An illustrative example arose in the context of a nationwide energy crisis, in which a State-owned entity entered into separate contracts with two private suppliers for the provision of goods and services. In both cases, disputes emerged regarding contractual performance, prompting the contracting authority to announce its intention to initiate unilateral termination proceedings and to enforce the contractual guarantees. The contractors commenced emergency arbitration proceedings –each before the arbitration center designated in the respective contract– and primarily requested that the entity be ordered to refrain from unilaterally terminating the contracts and from enforcing the guarantees; in one case, the suspension of penalties was also sought.

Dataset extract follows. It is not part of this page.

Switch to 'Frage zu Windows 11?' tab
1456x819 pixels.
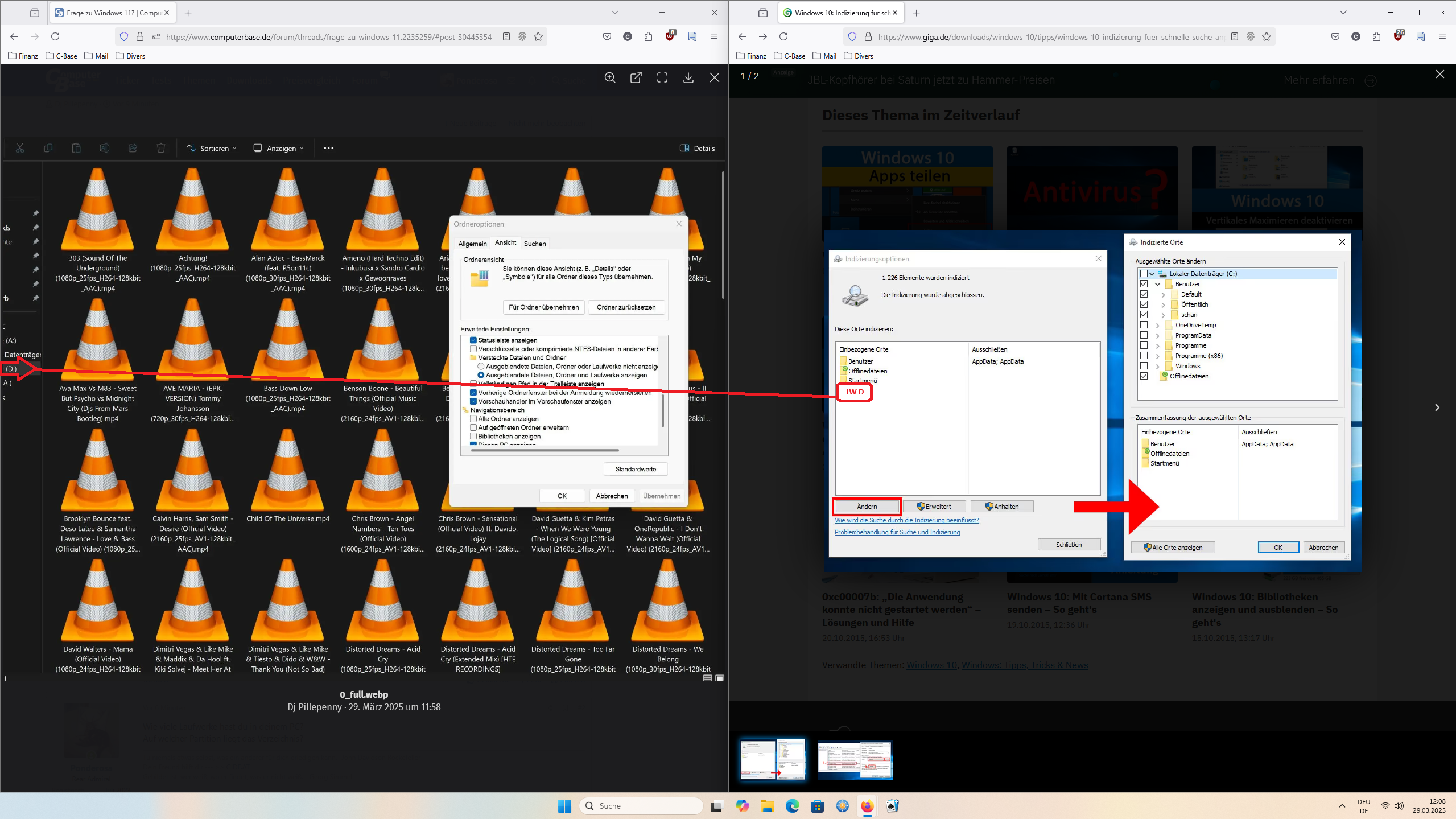point(109,13)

Despite the similarities, the emergency arbitrators adopted different solutions. In the first case, the arbitrator held that while it was not possible to suspend the statutory powers of the State entity, it was permissible to suspend the effects of its actions. In the second case, the arbitrator determined that it was possible to intervene in the actions of the public authority and ordered measures aimed at preventing any alteration of the contractual situation. These precedents reveal divergent views on the scope of an emergency arbitrator’s authority in relation to administrative acts.

Relevant situations have also arisen in disputes between private parties. In one case stemming from a services agreement, one party obtained autonomous constitutional interim measures before ordinary courts, with contradictory outcomes. One judge even ordered the payment of claimed amounts to a third party unrelated to the contract. In response, the counterparty initiated an emergency arbitration and sought, among other measures, orders requiring the opposing party to abstain from enforcing the judicial decisions and from continuing to seek their execution. The emergency arbitrator partially granted the requested measures but rejected those aimed at modifying or extinguishing judicial decisions, prioritizing the preservation of the status quo without encroaching upon the judicial sphere.

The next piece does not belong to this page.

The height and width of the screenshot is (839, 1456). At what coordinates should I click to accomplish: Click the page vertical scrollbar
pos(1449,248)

A second relevant case arose from a share purchase agreement involving 70% of a company’s shares, which contained an arbitration clause, while the remaining 30% was subject to ongoing litigation. Subsequently, a transferee of the 30% interest filed a judicial action seeking the absolute nullity of the share purchase agreement and claimed economic rights derived therefrom. The majority shareholder commenced emergency arbitration and requested the suspension of the judicial proceedings until the arbitral tribunal ruled on its own jurisdiction. The emergency arbitrator ordered the suspension of the ordinary court proceedings, even though the judicial claimant was not a signatory to the arbitration agreement, having nevertheless sought to benefit from the contract it aimed to have declared null and void.

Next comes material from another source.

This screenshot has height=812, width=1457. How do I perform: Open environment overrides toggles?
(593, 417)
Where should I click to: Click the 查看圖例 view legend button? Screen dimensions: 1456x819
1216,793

This precedent not only reflects the application of fundamental principles such as pacta sunt servanda and the doctrine of non-signatory parties, but also confirms the viability, within the Ecuadorian legal framework, of measures functionally equivalent to anti-suit injunctions (in common-law systems) aimed at preserving the status quo.

Conclusions

The purpose of emergency arbitration is the preservation of the status quo, and Ecuadorian practice has shown that there is no single formula for achieving this objective. It has become apparent that, even in the face of factually comparable situations, emergency arbitrators –appointed under different arbitral institutions and procedural rules– have adopted differing understandings and approaches, which is to be expected in a mechanism that remains in the process of consolidation. In addition, arbitrators’ decisions depend on factors such as the nature of the dispute, the parties involved, and the interaction with acts of public authorities or judicial decisions. This body of practice reflects both the flexibility of the mechanism and the need for a progressive harmonization of criteria in its application.